第一百八十三章 念故人去

南嘱抬头望着她,眸中有伤痛。

半晌,离忧举杯,轻轻碰磕,有清脆的声响。

南嘱一仰头,一饮而尽。

他举起酒壶摇了摇,笑得连眼角都有泪花:“九九,这是我这辈子喝过的最好的酒。剩下的...剩下的我要带走。”

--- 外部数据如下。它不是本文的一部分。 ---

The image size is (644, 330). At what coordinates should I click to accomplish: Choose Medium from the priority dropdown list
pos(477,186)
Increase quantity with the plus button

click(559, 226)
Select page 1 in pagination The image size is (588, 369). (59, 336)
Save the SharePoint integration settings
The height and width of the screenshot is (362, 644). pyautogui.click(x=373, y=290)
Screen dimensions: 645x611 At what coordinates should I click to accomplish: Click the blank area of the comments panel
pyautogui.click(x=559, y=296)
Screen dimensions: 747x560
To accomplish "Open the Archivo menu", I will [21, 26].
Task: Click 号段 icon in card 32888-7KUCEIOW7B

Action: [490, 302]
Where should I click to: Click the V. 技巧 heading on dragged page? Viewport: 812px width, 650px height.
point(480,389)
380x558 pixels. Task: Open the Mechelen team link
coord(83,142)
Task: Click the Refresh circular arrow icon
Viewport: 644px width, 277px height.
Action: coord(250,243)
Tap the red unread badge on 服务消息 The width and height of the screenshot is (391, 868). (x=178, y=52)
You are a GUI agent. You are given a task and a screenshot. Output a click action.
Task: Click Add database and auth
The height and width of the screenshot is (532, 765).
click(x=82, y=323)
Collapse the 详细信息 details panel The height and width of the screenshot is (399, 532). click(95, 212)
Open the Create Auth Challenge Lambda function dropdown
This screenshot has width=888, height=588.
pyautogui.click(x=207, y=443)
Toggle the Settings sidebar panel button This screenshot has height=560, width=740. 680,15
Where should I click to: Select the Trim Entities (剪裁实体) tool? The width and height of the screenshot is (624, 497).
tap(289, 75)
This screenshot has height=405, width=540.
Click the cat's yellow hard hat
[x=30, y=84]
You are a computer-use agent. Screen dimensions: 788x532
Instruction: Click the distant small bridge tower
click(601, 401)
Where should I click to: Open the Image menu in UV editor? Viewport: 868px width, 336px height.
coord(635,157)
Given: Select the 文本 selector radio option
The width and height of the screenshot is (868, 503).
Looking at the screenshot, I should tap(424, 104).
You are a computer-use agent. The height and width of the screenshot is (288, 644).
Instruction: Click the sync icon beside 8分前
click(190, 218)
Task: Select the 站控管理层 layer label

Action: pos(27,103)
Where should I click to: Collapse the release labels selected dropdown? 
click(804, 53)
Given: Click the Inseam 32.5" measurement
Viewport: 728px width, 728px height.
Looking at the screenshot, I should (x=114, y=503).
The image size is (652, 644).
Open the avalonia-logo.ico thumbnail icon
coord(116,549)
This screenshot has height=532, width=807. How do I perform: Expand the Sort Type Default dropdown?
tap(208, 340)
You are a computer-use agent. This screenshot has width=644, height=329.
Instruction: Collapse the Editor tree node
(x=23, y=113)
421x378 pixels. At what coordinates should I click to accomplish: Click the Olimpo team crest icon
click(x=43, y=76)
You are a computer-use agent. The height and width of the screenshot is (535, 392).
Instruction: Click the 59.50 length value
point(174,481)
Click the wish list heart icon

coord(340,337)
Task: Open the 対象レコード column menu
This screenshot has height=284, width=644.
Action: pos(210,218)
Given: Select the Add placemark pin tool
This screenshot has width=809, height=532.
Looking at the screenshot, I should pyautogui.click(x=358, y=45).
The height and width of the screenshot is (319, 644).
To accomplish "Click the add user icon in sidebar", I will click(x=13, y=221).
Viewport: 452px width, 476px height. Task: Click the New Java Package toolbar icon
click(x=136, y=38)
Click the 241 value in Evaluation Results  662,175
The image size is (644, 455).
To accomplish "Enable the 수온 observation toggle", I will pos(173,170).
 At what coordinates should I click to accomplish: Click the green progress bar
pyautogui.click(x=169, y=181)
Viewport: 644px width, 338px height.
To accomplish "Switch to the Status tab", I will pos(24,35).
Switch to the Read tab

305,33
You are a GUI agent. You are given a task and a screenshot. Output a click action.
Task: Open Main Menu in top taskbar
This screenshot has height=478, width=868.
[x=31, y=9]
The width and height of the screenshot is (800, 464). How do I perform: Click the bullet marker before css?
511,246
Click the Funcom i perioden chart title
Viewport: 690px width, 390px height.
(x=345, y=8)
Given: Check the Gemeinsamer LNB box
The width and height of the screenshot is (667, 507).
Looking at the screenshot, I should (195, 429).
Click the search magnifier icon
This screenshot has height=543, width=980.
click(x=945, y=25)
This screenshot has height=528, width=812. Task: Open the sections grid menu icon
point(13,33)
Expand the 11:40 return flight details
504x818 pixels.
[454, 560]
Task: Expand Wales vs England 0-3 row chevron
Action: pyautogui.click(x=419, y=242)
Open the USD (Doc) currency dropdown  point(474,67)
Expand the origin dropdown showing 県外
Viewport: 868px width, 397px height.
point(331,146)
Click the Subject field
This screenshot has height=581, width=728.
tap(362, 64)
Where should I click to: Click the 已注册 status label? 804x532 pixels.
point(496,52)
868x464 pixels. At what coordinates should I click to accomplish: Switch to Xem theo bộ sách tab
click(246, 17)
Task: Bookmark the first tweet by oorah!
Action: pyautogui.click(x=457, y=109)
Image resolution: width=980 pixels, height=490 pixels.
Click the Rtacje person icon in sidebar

离忧抿唇一笑,伸手去整他的衣衫:“马上就要到年节了。我等着你,你一定要回來!”

“好。”南嘱握住她的手,然后又迅速放开。

离忧望着他欲言又止,眉梢眼角都是伤感。

南嘱看出了她心中的畏怖,他指着自己笑问:“为何这般样子?你不信我吗?你忘记了我是谁?”

离忧长叹一口气,终于一展愁眉。

是啊,他是谁,他可是狼,这南边的狼王。

但是,离忧忘记了,这无拘无束如野兽一般的人遇到了她。自此,他便有了牵绊,这牵绊变成缠绕,有所欲便有所失,他再也不会无往不胜,她是他的软肋,这只狼终于失去了他最锋利的獠牙。

第二日,大军出发,离忧亲自为南嘱整装。

她的精神不好,明显一夜未睡。

离忧替南嘱穿好中衣,慢慢系带。

昨夜,离忧取了自己的中衣,南嘱大概知道她熬夜做了什么。

只是不知她把自己的名字绣在哪里,因为匆忙,加之她服侍穿衣,多了些郝然,來不及细看。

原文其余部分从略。